═════ MATERIAL FOR THIS TASK

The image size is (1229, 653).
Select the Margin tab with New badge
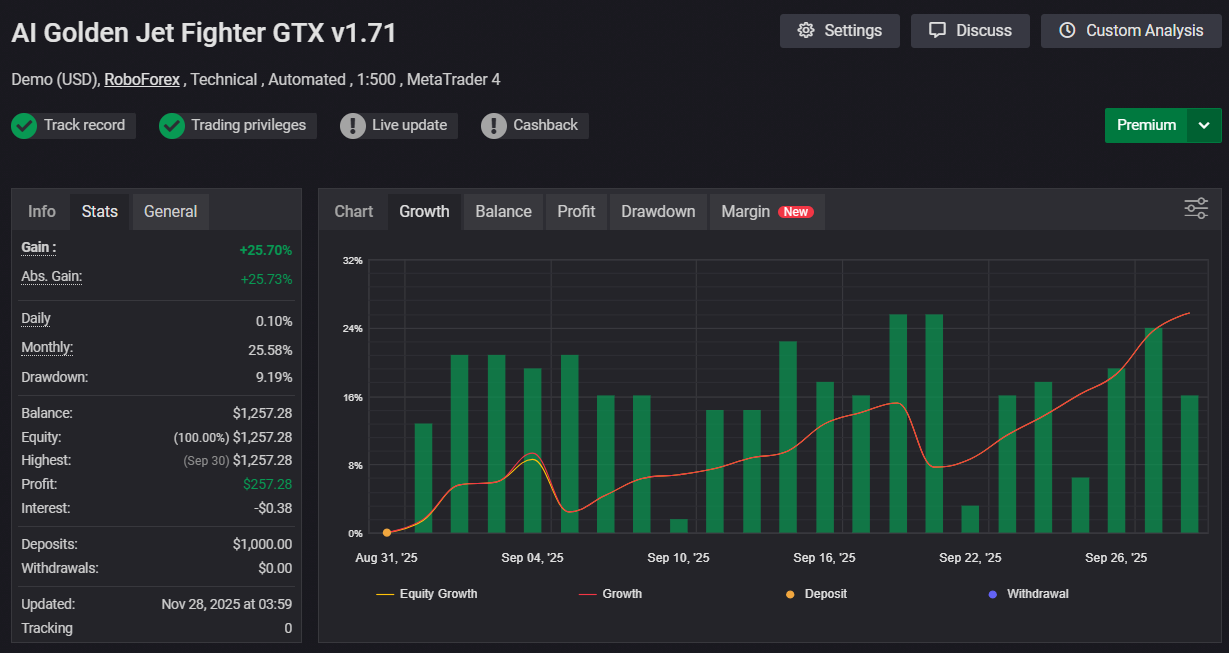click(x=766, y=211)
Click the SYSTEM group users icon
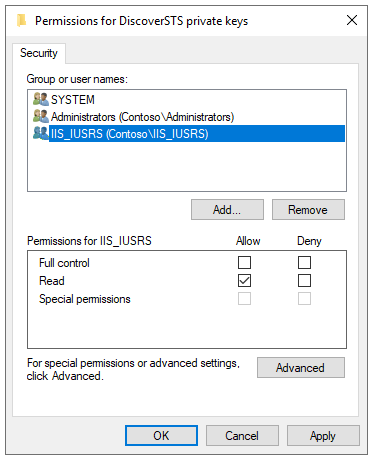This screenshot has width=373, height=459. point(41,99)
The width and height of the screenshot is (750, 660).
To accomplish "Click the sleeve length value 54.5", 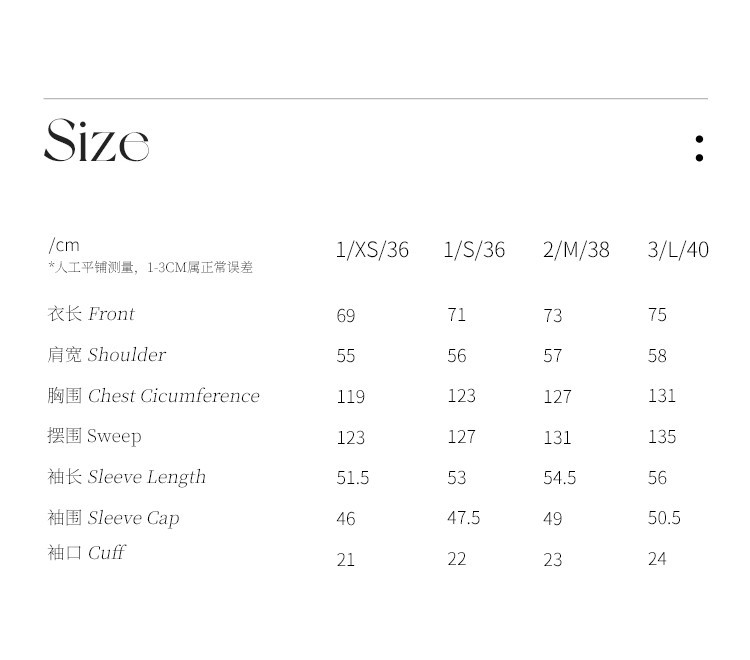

══════════

* WHAT TO PRODUCE
Return every line of the material above word for word, omitting the pictures.

* WRITTEN ANSWER
The image size is (1229, 653).
Select the Margin tab with New badge
click(x=766, y=211)
Click the SYSTEM group users icon
This screenshot has width=373, height=459. point(41,99)
The width and height of the screenshot is (750, 660).
To accomplish "Click the sleeve length value 54.5", 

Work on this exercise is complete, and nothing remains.